The scale or deformers point listed above is a big issue as most advanced rigs would make extensive use of these features, so there may need to be some workarounds or compromises depending on the project needs.

The animation followed a conventional production process:

Layout > Blocking > First Pass > Final Pass

The animators worked with a dinosaur ‘actor’ which also existed inside RenderDigimania’s project library. After two weeks of animation the dinosaur’s animation data was exported to RenderDigimania. It was applied to the stored actor and the dinosaur came to life.

We simply lit these parts in isolation using Light Channels and duplicate lights angled to suit each object.

RenderDigimania’s real-time lighting made it extremely easy to compose and light scenes without the need to wait for numerous test renders. To achieve the desired lighting for our dinosaur project was relatively straightforward.
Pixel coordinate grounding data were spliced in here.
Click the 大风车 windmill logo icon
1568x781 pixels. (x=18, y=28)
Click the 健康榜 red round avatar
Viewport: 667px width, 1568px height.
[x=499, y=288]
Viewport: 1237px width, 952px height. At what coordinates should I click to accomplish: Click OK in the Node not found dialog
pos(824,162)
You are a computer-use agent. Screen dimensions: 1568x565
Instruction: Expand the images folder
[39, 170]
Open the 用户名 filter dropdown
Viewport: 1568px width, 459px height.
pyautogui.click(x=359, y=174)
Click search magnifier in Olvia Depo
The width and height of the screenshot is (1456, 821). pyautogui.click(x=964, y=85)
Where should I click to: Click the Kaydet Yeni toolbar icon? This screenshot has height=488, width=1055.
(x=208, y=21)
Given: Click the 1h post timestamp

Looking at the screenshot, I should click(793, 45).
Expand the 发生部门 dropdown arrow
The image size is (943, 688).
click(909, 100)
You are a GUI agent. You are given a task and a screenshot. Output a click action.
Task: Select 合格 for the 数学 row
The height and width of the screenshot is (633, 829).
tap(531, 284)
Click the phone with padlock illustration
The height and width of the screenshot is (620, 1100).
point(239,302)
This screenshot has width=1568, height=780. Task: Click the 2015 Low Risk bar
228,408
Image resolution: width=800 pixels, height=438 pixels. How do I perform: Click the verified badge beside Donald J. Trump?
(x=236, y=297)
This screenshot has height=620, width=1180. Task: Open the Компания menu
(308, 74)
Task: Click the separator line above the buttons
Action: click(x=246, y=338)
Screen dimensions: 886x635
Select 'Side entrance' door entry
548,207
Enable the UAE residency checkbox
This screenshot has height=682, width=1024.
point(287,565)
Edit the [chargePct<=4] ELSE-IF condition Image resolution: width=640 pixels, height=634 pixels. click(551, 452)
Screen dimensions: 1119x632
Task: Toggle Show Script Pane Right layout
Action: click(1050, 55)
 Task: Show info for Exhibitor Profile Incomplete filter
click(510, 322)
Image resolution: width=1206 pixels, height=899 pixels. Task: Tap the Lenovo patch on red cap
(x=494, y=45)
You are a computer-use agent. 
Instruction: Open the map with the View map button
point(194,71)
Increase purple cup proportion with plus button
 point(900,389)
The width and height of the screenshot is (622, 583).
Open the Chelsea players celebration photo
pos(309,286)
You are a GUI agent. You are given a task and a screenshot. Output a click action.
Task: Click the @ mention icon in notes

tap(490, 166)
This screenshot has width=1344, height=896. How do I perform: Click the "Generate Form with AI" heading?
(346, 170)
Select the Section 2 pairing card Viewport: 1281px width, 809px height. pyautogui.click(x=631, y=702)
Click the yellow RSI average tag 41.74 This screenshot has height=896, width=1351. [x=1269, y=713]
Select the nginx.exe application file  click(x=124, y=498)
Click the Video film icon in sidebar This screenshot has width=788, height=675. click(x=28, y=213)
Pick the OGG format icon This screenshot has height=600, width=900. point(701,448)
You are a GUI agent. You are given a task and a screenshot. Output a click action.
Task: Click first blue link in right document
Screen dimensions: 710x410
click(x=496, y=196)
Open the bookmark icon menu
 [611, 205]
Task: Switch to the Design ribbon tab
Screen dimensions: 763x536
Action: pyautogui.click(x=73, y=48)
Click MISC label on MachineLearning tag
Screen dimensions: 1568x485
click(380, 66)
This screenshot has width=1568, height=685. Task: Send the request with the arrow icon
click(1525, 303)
The light rig consisted of a single directional key light and another directional fill light with a subtle purple hue. Only slight tweaks were required for some of the environment objects which looked better under different illumination angles.

No. of PCs: 1 CPU: Intel i7-3770, 3.4 GHz RAM: 8 Gb Graphics card: GeForce GTX 660

No. of rigid meshes: 78 No. of skeletal meshes: 4 No. of triangles: 4,647,113

Size: 1920 x 1080 For each frame: 8 Render layers 5 Render passes 33 HD files created Preview render rate: 7 Frames per minute (231 HD files per minute) Final render rate: 3 Frames per minute (99 HD files per minute)

Every 3D project needs a little post production tweak to polish it off. Our animation was no exception.

Here’s what we worked on in After Effects:

• Added motion blur

• Improved and added soft shadows

• Added dust and other FX Work

We also applied some colour correction and experimented with graded effects.

We were extremely pleased with our Dinosaur animation. The process to bring someone else’s TurboSquid models into RenderDigimania was relatively smooth; only a little tinkering was required. The current version of the software was improved by lessons that were learned from this project.

Traditional rendering takes time. It’s painful. It’s expensive. It eats budget. We think it’s time to bite back.